I shall mail one of them to you next Tuesday--registered. Lookout for it.
I shall register and mail the other one (concerning the "Jungfrau") next Friday look out for it also, and drop me a line to let me know they have arrived.
I shall write the 6th and last letter by and by when I have studied Berlin sufficiently.
Yours in a most cheerful frame of mind, and with my and all the family's Thanksgiving greetings and best wishes, S. L. CLEMENS.

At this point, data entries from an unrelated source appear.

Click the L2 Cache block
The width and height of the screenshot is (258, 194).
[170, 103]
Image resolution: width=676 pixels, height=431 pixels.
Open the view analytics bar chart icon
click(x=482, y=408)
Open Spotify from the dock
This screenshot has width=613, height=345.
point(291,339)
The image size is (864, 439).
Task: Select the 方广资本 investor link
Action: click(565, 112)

Postscript by Mrs. Clemens written on Mr. Clemens's letter:
DEAR MR. HALL,--This is my birthday and your letter this morning was a happy addition to the little gifts on the breakfast table. I thought of going out and spending money for something unnecessary after it came, but concluded perhaps I better wait a little longer. Sincerely yours O. L. CLEMENS.
"The German Chicago" was the last of the six McClure letters and was finished that winter in Berlin. It is now included in the Uniform Edition of Mark Twain's works, and is one of the best descriptive articles of the German capital ever written. He made no use of the Rhone notes further than to put them together in literary form. They did not seem to him to contain enough substance to warrant publication. A letter to Hall, written toward the end of December, we find rather gloomy in tone, though he is still able to extract comfort and even cheerfulness from one of Mr. Hall's reports.